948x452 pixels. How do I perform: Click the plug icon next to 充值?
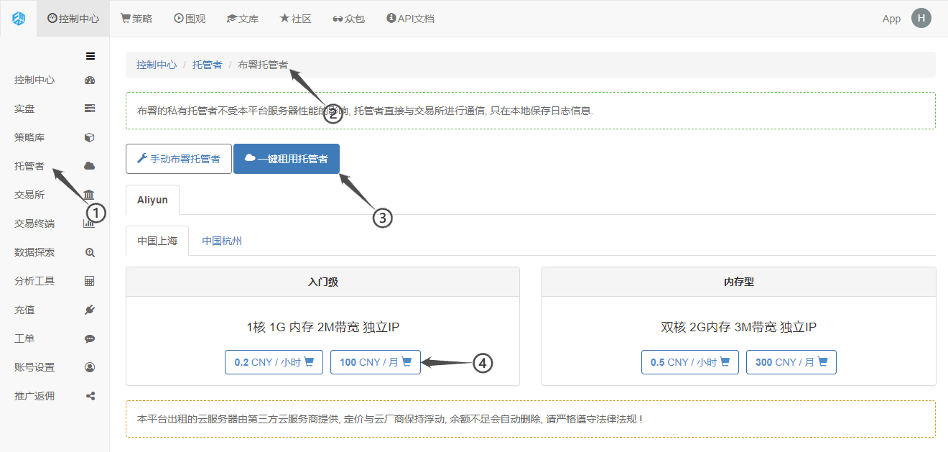pyautogui.click(x=90, y=310)
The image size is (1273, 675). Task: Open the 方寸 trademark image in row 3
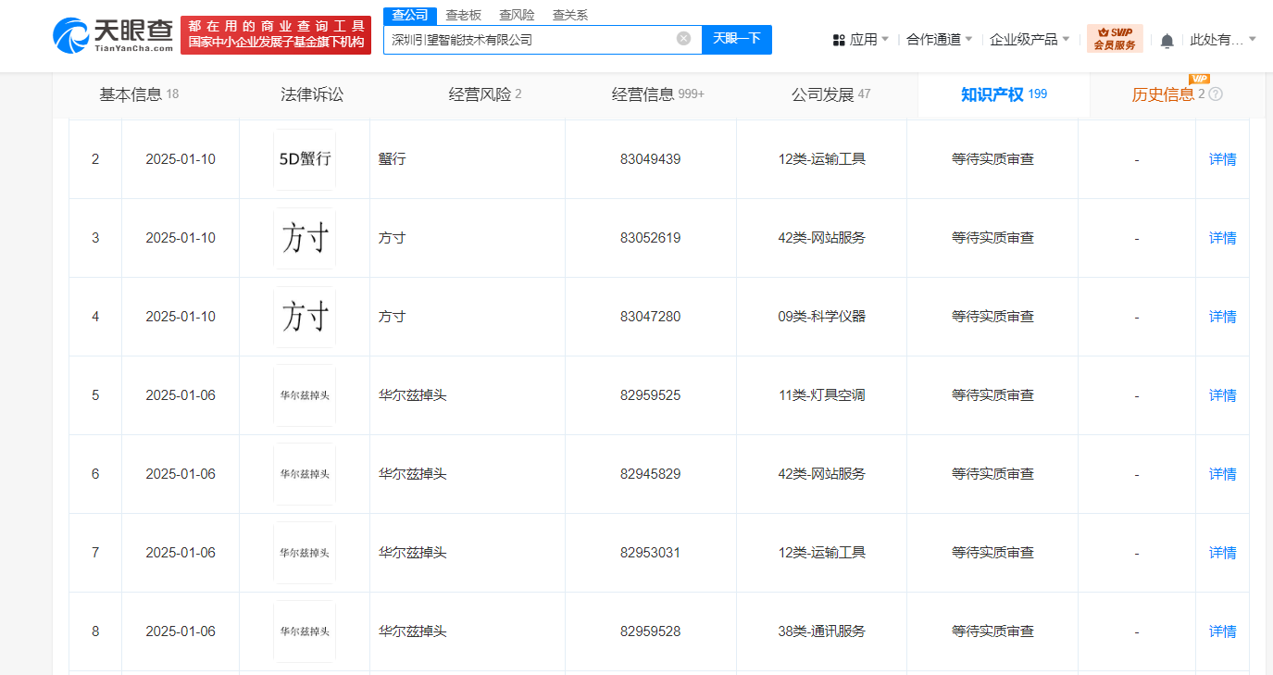point(305,238)
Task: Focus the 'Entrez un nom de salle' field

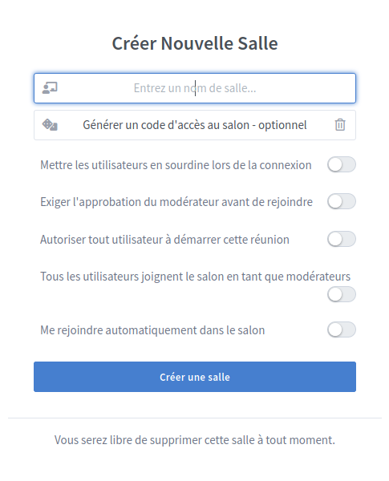Action: point(195,88)
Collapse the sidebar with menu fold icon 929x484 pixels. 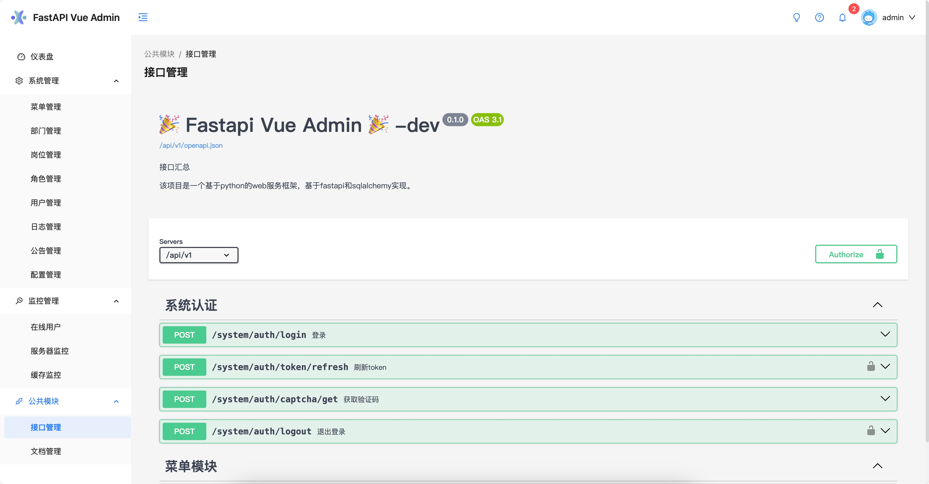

====

ACTION ITEM — Print the material above word for word, and keep the pictures out of it.

WRITTEN ANSWER —
948x452 pixels. How do I perform: Click the plug icon next to 充值?
pyautogui.click(x=90, y=310)
The image size is (1273, 675). Task: Open the 方寸 trademark image in row 3
point(305,238)
Task: Focus the 'Entrez un nom de salle' field

Action: point(195,88)
Collapse the sidebar with menu fold icon 929x484 pixels. 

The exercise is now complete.